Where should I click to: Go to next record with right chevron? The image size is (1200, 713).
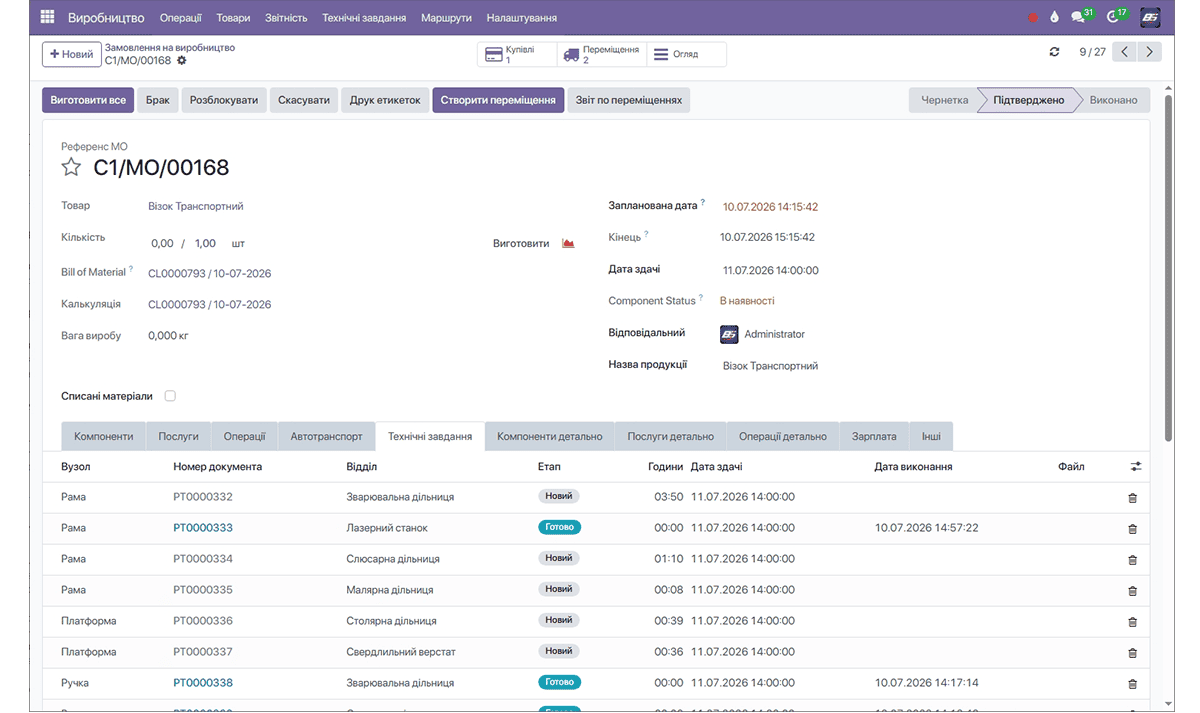[1150, 52]
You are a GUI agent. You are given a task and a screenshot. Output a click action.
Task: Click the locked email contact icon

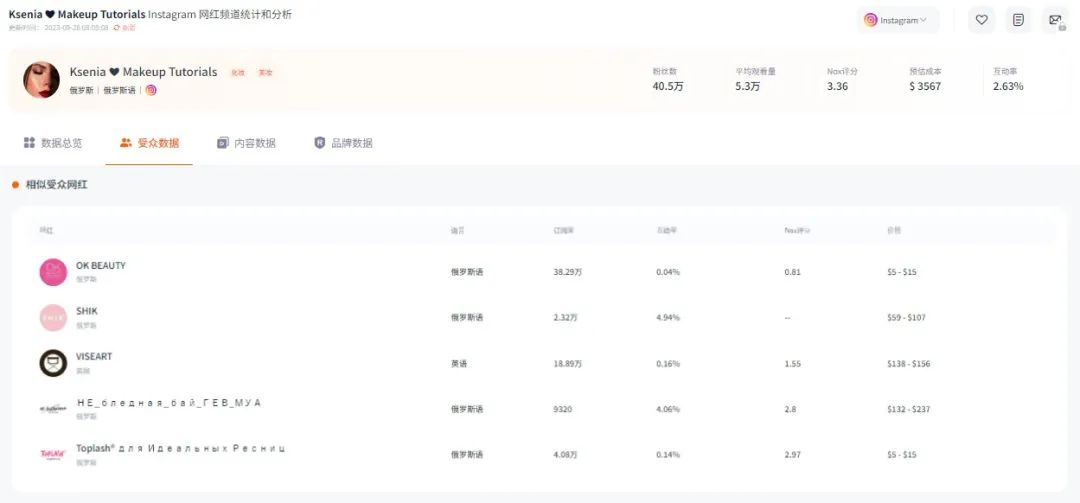tap(1055, 20)
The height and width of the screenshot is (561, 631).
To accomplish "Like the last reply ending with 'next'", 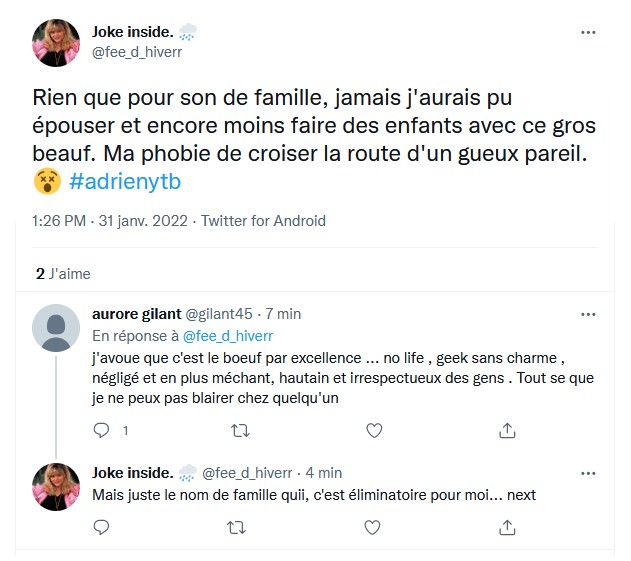I will pos(374,526).
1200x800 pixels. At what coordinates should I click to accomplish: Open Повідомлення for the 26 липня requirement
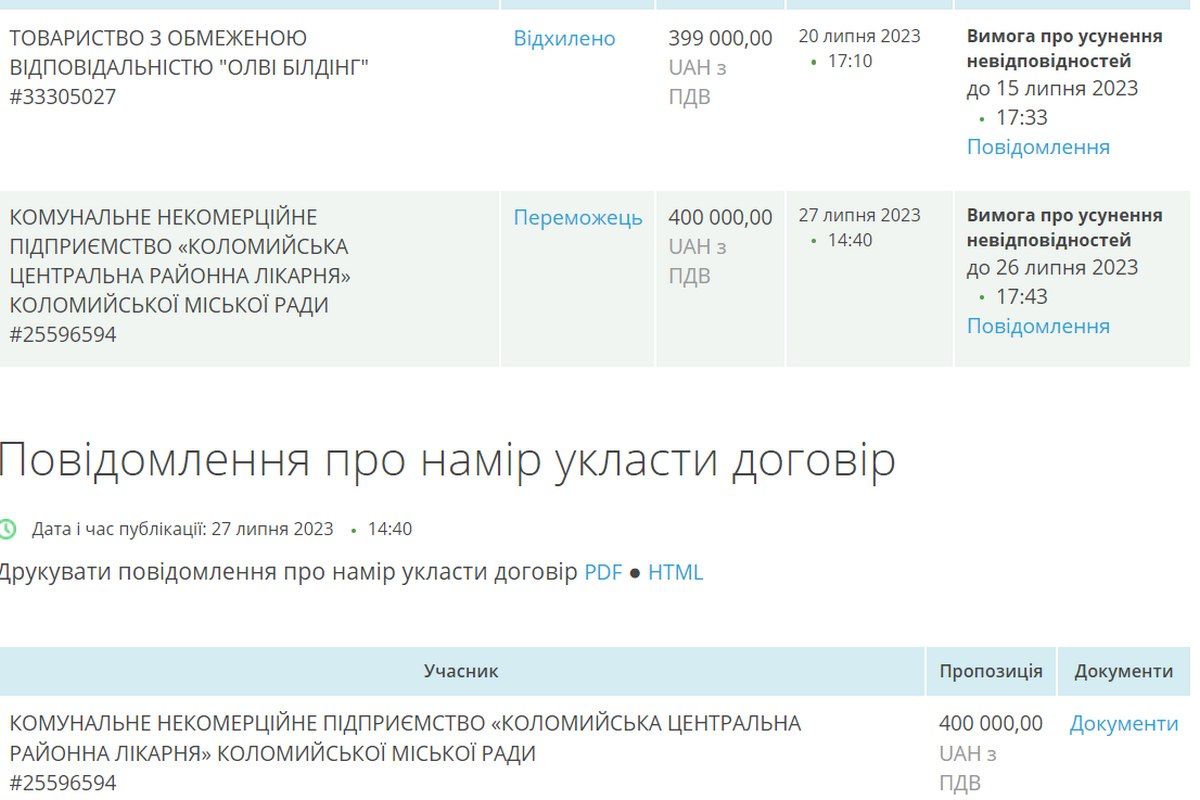coord(1038,325)
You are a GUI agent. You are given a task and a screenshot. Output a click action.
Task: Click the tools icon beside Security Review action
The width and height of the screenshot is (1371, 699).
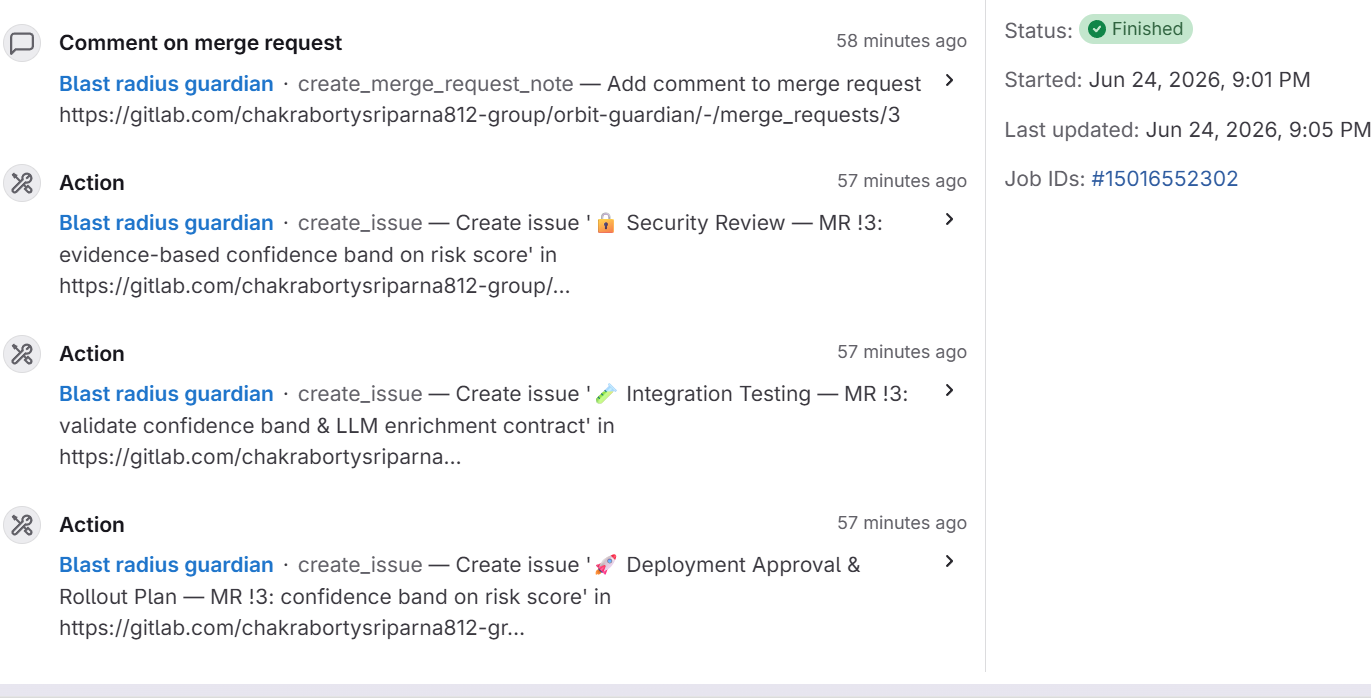[22, 184]
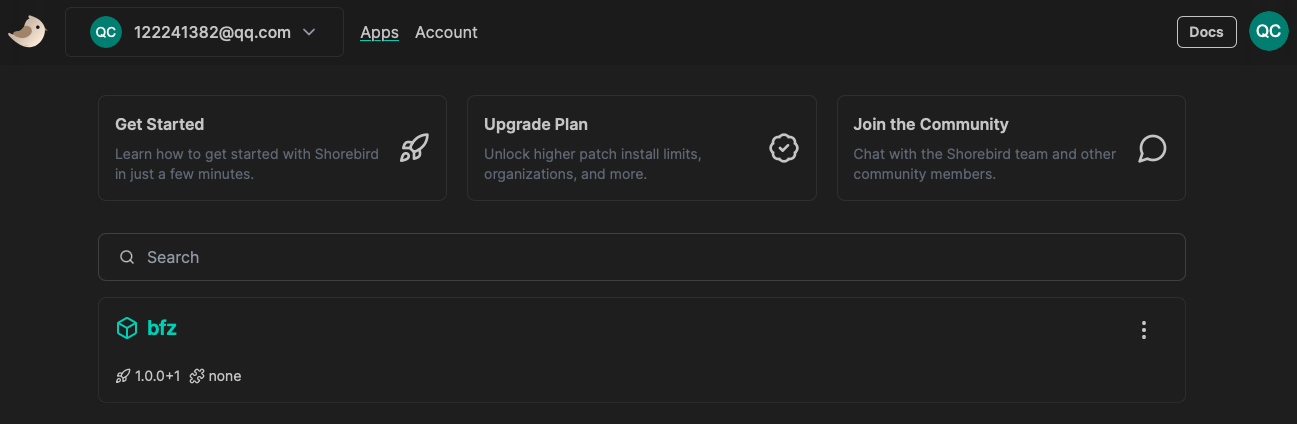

» **WHAT THIS TASK INVOLVES**
Switch "chevron" to "arrow" in the rows from the very first one through the line containing "tap(1055, 20)", and give those lines again with nothing else altered. Leave the pictures out.

» **REPLY TO THE TASK**
Where should I click to: Go to next record with right arrow? The image size is (1200, 713).
[1150, 52]
You are a GUI agent. You are given a task and a screenshot. Output a click action.
Task: Click the locked email contact icon

tap(1055, 20)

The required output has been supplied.